OK, it took a while, but I think get it now :-).

Yes, that would happen if you started jails 1-41, and 1 died, and then you restarted it (explicitly setting it to 1), and then you started what you thought would be 42-50 which would turn out to be 43-51.

The dying jails don't get renumbered when they're dying. That only happens when a newly created jail wants to use the jid that a dying one currently occupies. So this problem scenario only happens when jails are implicitly numbered at first, and then explicitly numbered to their old jids on re-creation, and that re-creation can happen before all the jails are first created. Yes, in that scenario, the jids may not be as expected, and counting down the renumbered dying jails from the top would solve the issue.

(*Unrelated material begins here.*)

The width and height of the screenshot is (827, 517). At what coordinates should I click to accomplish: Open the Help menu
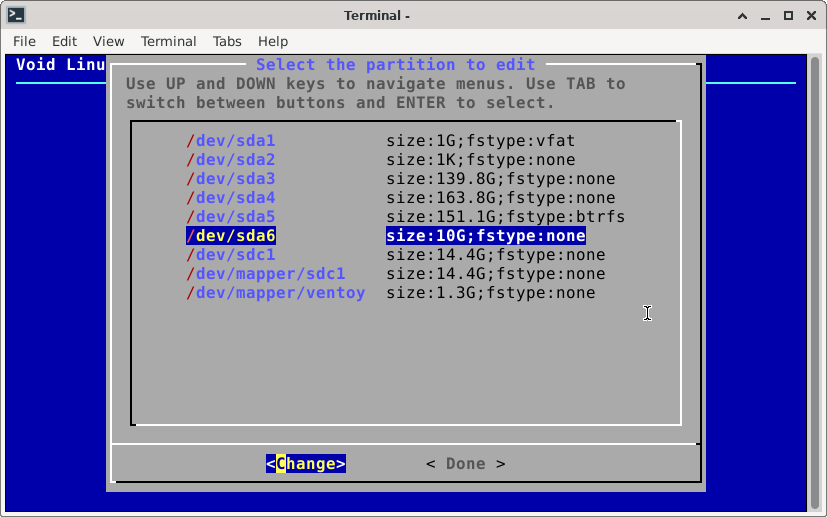[x=273, y=41]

We previously have a bug [1] that prevent jail die immediately, actually the jail stuck at dying state for quite a long time. The bug has been fixed now.

I guess maybe it is still useful for users to report such unusual state ? Or without it do we have simple mean to check / observe that unusual state ?

1. https://bugs.freebsd.org/bugzilla/show_bug.cgi?id=264981

It's still useful - there's bound to be another such case. That's why the flag is still supported for jail_get(2).